8. The problem of many hands
This point discusses the challenge of where many stakeholders are involved and resultingly “no individual is responsible either for that outcome or for fixing the problems that caused it” (p419).
They say that investigations may fail to assign responsibility to individual actors and rather absorb responsibility into the organisation. I can’t speak to healthcare but my experience in construction, oil & gas and other industries is the opposite: I find no shortage of individual responsibility and rather an abject lack of consideration for organisational factors.
In moving forward, the authors discuss some ways to improve the quality and impact of RCA investigations, which I won’t cover. However, they do note that “psychological and emotional readiness of patients and families involved in the investigative process needs to be considered” (p419).

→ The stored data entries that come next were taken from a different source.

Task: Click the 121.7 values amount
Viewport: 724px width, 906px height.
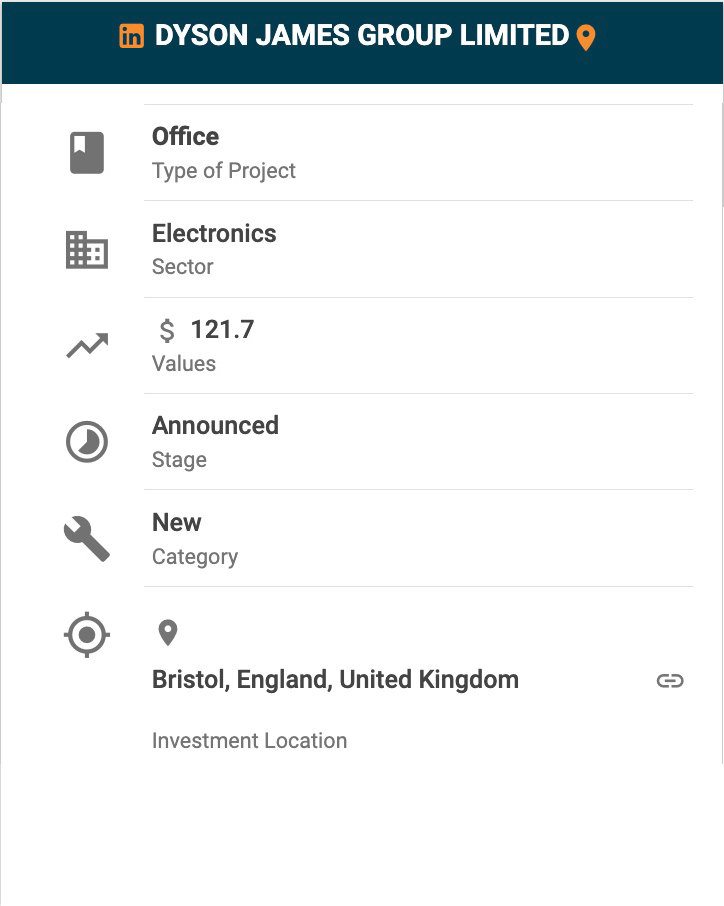Action: point(222,329)
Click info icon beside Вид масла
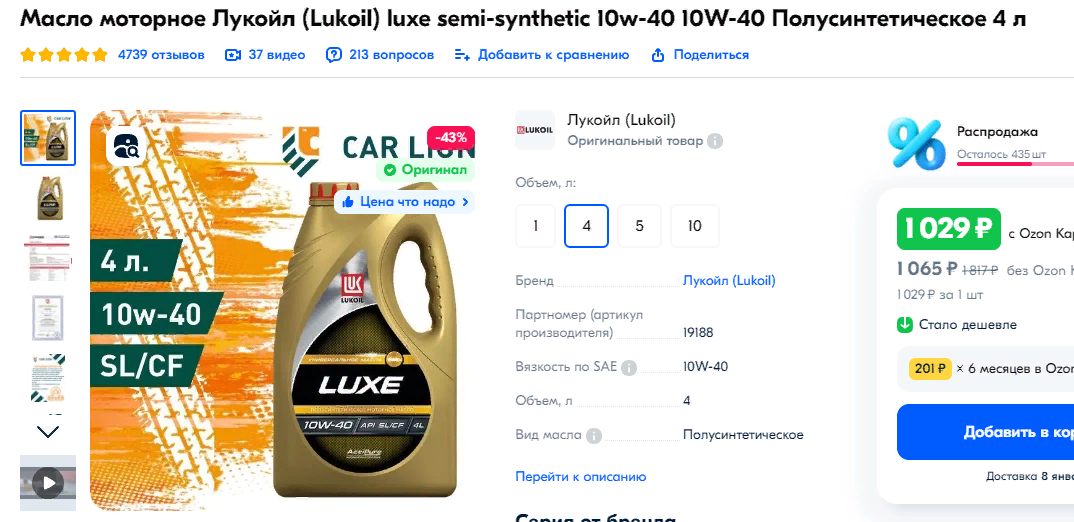Viewport: 1074px width, 522px height. click(594, 435)
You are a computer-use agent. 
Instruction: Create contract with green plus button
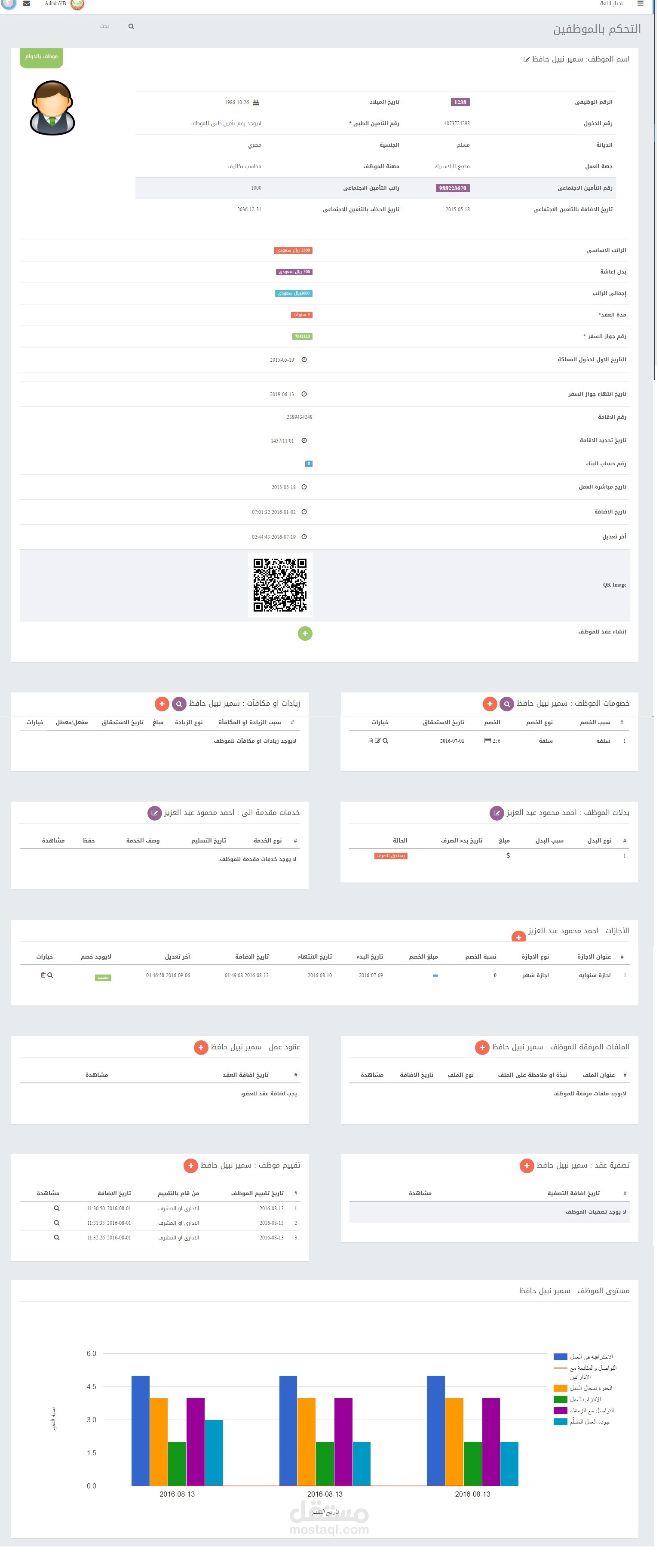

Applying this logic to construction, the psychological and emotional readiness and wellbeing of workers involved in incidents need to be considered, as I think the shame, concern, stress and embarrassment that workers involved in incidents can be easily overlooked – as too their role in helping to repair the needs of stakeholders (as per restorative just culture approaches, e.g. Dekker).
Link in comments.
Authors: Mohammad Farhad Peerally, Susan Carr, Justin Waring, Mary Dixon-Woods, 2017, BMJ Qual Saf
Managing Director at Operational Wisdom & Logic
3 年Ben, could you please on what basis you make the gross, underlying statement: “RCA approaches have consistently failed to deliver benefits on the scale or quality needed”, and where in any RCA methodology it is stated that “root cause” implores a singular cause? I see the exact opposite in (as you seem to be industry-targeting) medical research, criminal/forensic investigations, medical diagnostics, industrial accident investigation, virological analysis, traffic accident investigation etc? These sectors predominantly understand the difference between context, causes, consequences, safeguards and corrective action. Not always (sure) but often.
Global QHSE Manager | FIIRSM, CMIOSH | BSc (Hon) Open | Driving organisational improvement
3 年Good thoughts and thanks. When I do investigations, I usually recommend that we focus on sorting all contributory causations, while focussing on which one led to the primary root cause; do you think the RCA agenda is really a result that senior managers only want to reduce the plethora of information to one or two sortable issues, rather than agree organisational factors (as one example) contributed e.g. admittance?
Delivering practical bespoke health and safety solutions - Expert Witness - Health & Safety Consultant | FIIRSM, FRSPH, MISTR, EurOSHM
3 年Root cause can be a very powerful method of finding issues that need to be addressed. But it needs skill, practice, and is not a magic bullet. The real root causes are often very hard to pin down as they get burried in management decisions, workload, hidden engineering elements, procurement decisions, and many other areas that front line managers are not permitted to see. I have not yet (in 30+ years) seen an incident with only one cause. The way I often see this powerful method described is clearly flawed. The critisism in you item is well deserved for those root cause 'light' approaches.
PSG Services MD | 23+ years Safety Leadership, Workplace Investigation Expert
3 年Thanks for sharing. I see these issues frequently. RCA practitioners need independent feedback and support to address these issues. Unfortunately the feedback and support they receive is primarily from those who have a strong interest in the incident and a biased view of the causes.